You are viewing a plain text version of this content. The canonical link for it is here.
Posted to commits@cassandra.apache.org by ma...@apache.org on 2016/03/23 15:02:25 UTC
[3/6] cassandra git commit: Allocate merkletrees with the correct size
Allocate merkletrees with the correct size
Patch by marcuse; reviewed by Marcus Olsson for CASSANDRA-11390
Project: http://git-wip-us.apache.org/repos/asf/cassandra/repo
Commit: http://git-wip-us.apache.org/repos/asf/cassandra/commit/1d1bfae5
Tree: http://git-wip-us.apache.org/repos/asf/cassandra/tree/1d1bfae5
Diff: http://git-wip-us.apache.org/repos/asf/cassandra/diff/1d1bfae5
Branch: refs/heads/trunk
Commit: 1d1bfae580d44d3b8a4678c5af5767ff17102128
Parents: d479b8d
Author: Marcus Eriksson <ma...@apache.org>
Authored: Mon Mar 21 15:41:32 2016 +0100
Committer: Marcus Eriksson <ma...@apache.org>
Committed: Wed Mar 23 14:54:39 2016 +0100
----------------------------------------------------------------------
CHANGES.txt | 1 +
.../db/compaction/CompactionManager.java | 49 ++++++++++++++------
2 files changed, 35 insertions(+), 15 deletions(-)
----------------------------------------------------------------------
http://git-wip-us.apache.org/repos/asf/cassandra/blob/1d1bfae5/CHANGES.txt
----------------------------------------------------------------------
diff --git a/CHANGES.txt b/CHANGES.txt
index 904206b..cf36047 100644
--- a/CHANGES.txt
+++ b/CHANGES.txt
@@ -1,4 +1,5 @@
3.0.5
+ * Allocate merkletrees with the correct size (CASSANDRA-11390)
* Support streaming pre-3.0 sstables (CASSANDRA-10990)
* Add backpressure to compressed commit log (CASSANDRA-10971)
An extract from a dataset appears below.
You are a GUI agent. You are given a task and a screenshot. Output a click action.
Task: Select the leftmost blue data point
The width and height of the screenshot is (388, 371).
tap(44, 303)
* SSTableExport supports secondary index tables (CASSANDRA-11330)
http://git-wip-us.apache.org/repos/asf/cassandra/blob/1d1bfae5/src/java/org/apache/cassandra/db/compaction/CompactionManager.java
----------------------------------------------------------------------
diff --git a/src/java/org/apache/cassandra/db/compaction/CompactionManager.java b/src/java/org/apache/cassandra/db/compaction/CompactionManager.java
index 891f976..7c46fcb 100644
--- a/src/java/org/apache/cassandra/db/compaction/CompactionManager.java
+++ b/src/java/org/apache/cassandra/db/compaction/CompactionManager.java
@@ -1078,16 +1078,8 @@ public class CompactionManager implements CompactionManagerMBean
// Create Merkle trees suitable to hold estimated partitions for the given ranges.
// We blindly assume that a partition is evenly distributed on all sstables for now.
- long numPartitions = 0;
- for (SSTableReader sstable : sstables)
- {
- numPartitions += sstable.estimatedKeysForRanges(validator.desc.ranges);
- }
// determine tree depth from number of partitions, but cap at 20 to prevent large tree.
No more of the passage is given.